Finding God in both presence and apparent absence

A shared reflection with a woman who feels an interruption in her spiritual connection.

Dear H.,

You may be surprised to receive a small note from me, as we don’t know each other. This is why I asked Y. if I could write to you, and she said yes. Y. sometimes shares with me the exchanges she has with W., in which you yourself participate when you are with them. She told me that you know of my existence, so I am not entirely a stranger. Yesterday Y. reported to me some words you spoke before her, and I felt a desire to briefly share with you my own experience on the subject in question.

First, I would like to acknowledge your humility that made you think that the interruption that occurred in the experience you were having is a message by which God wants to tell you that it is not through your efforts that you can provoke this experience, but through His grace alone.

If you permit me, I would like to add the following.

We tend to personify God and think that like a human being, He gives and He withholds. My understanding is that God is a Source that flows permanently. A light that shines without interruption. A continuous gift.
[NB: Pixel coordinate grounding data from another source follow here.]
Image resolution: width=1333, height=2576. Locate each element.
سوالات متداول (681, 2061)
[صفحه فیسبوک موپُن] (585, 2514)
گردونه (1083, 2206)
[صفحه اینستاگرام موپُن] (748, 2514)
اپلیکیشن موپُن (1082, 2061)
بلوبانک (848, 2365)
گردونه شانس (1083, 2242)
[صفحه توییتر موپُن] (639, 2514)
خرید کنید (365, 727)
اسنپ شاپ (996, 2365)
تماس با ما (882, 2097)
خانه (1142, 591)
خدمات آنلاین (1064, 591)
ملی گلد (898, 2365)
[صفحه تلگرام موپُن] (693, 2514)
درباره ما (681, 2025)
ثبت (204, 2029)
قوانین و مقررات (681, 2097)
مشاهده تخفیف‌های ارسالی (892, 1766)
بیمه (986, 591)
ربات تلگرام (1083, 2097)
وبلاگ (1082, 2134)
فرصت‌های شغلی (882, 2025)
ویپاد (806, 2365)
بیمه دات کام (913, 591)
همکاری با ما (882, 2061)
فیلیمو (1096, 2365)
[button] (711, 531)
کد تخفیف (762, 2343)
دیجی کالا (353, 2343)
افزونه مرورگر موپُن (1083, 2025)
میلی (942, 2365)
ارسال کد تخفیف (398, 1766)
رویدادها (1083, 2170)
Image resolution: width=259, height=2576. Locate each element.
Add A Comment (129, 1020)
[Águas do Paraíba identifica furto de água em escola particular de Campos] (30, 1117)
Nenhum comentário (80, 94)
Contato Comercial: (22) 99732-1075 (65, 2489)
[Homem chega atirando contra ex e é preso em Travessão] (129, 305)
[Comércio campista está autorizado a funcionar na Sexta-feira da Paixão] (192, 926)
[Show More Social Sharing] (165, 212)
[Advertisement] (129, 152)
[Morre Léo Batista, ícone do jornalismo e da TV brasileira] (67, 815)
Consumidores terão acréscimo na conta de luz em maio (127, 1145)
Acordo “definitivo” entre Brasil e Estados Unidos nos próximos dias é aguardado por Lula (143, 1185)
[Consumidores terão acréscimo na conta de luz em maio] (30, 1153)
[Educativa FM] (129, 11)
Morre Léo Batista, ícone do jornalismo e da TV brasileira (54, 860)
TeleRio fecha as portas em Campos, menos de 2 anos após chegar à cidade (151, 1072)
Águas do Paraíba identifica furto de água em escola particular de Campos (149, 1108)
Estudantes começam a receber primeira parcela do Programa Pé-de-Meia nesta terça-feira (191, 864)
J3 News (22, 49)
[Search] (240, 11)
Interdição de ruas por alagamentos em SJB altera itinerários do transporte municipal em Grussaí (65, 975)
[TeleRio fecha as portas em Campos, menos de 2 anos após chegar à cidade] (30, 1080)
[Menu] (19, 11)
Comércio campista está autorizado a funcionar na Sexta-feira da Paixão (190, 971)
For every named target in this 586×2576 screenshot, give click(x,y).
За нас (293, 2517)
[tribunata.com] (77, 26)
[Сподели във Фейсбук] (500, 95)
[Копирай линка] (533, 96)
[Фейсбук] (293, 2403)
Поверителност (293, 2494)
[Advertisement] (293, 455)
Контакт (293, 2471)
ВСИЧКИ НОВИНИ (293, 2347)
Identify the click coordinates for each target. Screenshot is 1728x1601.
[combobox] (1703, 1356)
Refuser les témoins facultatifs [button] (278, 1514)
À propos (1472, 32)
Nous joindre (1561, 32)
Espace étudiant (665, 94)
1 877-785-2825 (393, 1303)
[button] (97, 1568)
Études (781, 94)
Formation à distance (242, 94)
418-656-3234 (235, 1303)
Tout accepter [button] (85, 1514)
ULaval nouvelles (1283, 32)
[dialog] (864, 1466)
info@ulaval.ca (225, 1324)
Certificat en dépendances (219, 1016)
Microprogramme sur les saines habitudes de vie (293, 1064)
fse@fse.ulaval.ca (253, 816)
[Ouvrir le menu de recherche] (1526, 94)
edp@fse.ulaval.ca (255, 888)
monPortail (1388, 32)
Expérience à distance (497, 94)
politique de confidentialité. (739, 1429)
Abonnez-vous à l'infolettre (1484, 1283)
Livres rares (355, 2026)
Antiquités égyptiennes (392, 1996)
The nature of the Sun is to always shine; it is not responsible for the clouds that veil it from time to time. These same clouds that veil it from our eyes and that are gray to us, intensely reflect its light and shine on the other side.

For one who has freed himself from the dualistic vision and understood that there is only God behind all manifestations—which is the authentic belief in the oneness of God—God is both the light and the clouds that veil it. Everything is Him.

Many people who turn inward to find peace or joy think that through meditation they themselves create the experience they seek. But everything that is created must necessarily disappear; everything that begins comes to an end.

There is within us something that has neither beginning nor end. A source of peace and joy that flows permanently, whether we turn inward or not. This is why it is preferable to replace the verb ”to meditate” with the expression ”to be in meditation”. Instead of the idea of ”doing”, there is the idea of ”being“.

We make no effort to see. It suffices to have our eyes open and not have obstacles before them. The obstacles that prevent us from seeing are our limiting beliefs and the thoughts they create. This is what prevents us from seeing and feeling the presence of Him who said in the Quran, ”We are closer to man than his jugular vein“.

It is also written there, ”Wherever you turn, there is the face of God”. The veil that prevents us from seeing and feeling the divine presence that is omnipresent is our imagination. We always imagine it as fullness, but sometimes it manifests as emptiness. Consider the figure of a semicircle. On one side, there is the convex part that is full, and on the other the concave part that is empty. But both sides are part of the same figure. The same moon has an illuminated side and a dark side. And both make the same moon.

In the world of duality where we live, everything has its opposite. And opposites are inseparable. God exists here and now as much in His presence as in His ”apparent absence”. This apparent absence increases your thirst for Him. You will thus be able to better appreciate His presence, just as the fast you undertake makes you better appreciate the meal that ends it.

But even fasting has a taste and flavor for one who knows how to appreciate it. It is said that ”to fast is to feast on ether”. Abstaining from gross food connects us to a source of more subtle nourishment. Feeling the presence of God when He ”seems” absent to our ego has a particular flavor that should not be underestimated.

We must accept the alternation of our states of mind as we accept the succession of day and night. Both have their charm if we refrain from judging them. The divine presence is in both, and we must love it in its two expressions, visible and invisible.

As in a game of hide-and-seek, God is there but He hides. We must not make the mistake of seeking Him. He is always there. When we seek Him, we suppose that He is far away, and this error costs us dearly because it distances us from Him. It is not He who is not there; it is we who leave the present moment when we begin to seek Him while He is there.

We must always remember that light is at the heart of darkness, as night is pregnant with the day that is born from it. And we must not prefer the gifts to the One who gives them to us. The source is more important than the experiences we can have; they come and go, but it is always there.